Wie in Hexenkreisen üblich gab es ein reiches Buffett, welches neben Kaffee, Tee, Wasser, Gebäck und selbst gebackenen Kuchen auch frisches, selbst gemachtes Brot, Auflauf, Obstteller, Nüsse und Kerzenschein bot. Nach der Lesung wurde noch viel gesprochen, diskutiert und gelacht. Tatsächlich hörte ich es auch aus einer Ecke singen. Wie ich später erfuhr verbrachte eine Hexe gar ihren Geburtstag mit bei uns. 

Was mich immer wieder erfreut sind die Begegnungen, die auf solchen Veranstaltungen zu Stande kommen.
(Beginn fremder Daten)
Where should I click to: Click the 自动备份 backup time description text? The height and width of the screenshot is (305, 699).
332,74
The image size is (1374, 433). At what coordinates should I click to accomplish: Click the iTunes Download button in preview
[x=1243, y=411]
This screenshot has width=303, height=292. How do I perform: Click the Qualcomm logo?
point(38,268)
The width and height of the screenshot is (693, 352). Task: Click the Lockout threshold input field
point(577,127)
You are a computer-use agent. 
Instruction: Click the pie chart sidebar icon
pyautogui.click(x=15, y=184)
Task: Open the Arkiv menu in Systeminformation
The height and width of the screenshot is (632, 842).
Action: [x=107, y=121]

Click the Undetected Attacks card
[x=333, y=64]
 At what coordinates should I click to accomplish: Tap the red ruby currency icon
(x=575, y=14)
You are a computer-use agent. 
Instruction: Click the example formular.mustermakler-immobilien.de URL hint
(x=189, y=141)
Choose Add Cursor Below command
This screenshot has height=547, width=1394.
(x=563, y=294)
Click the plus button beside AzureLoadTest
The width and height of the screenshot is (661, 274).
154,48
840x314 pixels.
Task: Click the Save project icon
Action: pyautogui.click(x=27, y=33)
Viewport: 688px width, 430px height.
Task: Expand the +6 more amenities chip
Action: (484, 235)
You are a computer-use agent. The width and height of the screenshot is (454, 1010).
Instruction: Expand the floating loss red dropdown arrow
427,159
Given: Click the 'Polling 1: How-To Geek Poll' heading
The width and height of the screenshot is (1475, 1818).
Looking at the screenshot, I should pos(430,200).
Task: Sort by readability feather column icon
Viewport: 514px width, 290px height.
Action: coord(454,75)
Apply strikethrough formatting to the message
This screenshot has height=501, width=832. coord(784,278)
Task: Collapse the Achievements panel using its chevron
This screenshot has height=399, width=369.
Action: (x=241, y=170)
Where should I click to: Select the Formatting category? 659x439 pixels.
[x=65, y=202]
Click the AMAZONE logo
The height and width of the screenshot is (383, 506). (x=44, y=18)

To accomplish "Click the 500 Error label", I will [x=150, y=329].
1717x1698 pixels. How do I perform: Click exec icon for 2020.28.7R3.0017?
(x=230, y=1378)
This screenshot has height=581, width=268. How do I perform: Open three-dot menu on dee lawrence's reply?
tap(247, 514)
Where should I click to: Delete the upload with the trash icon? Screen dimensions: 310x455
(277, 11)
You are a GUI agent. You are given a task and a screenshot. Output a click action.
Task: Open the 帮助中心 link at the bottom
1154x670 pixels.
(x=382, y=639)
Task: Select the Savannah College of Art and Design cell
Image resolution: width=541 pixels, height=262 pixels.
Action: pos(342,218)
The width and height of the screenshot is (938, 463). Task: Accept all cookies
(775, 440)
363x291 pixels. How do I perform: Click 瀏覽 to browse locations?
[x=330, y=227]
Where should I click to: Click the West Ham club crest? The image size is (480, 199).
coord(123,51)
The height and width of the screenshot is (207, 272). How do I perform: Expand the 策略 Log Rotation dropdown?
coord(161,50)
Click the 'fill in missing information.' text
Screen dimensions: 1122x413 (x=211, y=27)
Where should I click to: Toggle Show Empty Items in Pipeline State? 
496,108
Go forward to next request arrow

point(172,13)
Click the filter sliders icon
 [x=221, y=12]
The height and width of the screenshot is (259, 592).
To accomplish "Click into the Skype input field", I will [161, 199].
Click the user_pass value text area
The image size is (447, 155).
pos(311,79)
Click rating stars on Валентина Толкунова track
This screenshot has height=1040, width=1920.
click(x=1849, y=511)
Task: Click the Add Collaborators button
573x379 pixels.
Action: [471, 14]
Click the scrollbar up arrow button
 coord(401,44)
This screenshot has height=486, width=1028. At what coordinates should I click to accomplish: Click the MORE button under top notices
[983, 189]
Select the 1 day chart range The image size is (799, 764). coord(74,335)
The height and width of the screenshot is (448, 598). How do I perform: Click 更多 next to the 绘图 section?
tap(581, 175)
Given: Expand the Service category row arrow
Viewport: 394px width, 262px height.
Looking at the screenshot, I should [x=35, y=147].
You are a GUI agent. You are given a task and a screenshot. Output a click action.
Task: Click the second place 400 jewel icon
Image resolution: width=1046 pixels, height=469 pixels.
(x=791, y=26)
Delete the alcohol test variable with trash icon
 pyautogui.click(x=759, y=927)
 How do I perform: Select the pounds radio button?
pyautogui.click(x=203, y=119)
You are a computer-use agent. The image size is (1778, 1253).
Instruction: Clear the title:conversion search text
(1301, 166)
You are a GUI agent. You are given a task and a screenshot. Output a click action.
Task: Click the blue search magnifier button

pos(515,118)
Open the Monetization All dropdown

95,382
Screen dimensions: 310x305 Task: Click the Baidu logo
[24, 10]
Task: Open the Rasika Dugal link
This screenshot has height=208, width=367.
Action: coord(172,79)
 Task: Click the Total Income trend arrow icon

Manche kommen das erste Mal und schauen sich neugierig um, mache trifft man endlich mal wieder, andere gehören fast schon zum Inventar. Und wie von selbst mischen sich die Energien und schon wird gemeinsam gelauscht, gelacht, gegessen und sich ausgetauscht. Ich freue mich jetzt schon auf neue, inspirierende Veranstaltungen und danke allen, die gestern mit dabei waren und das Event durch ihre Energie bereichert haben!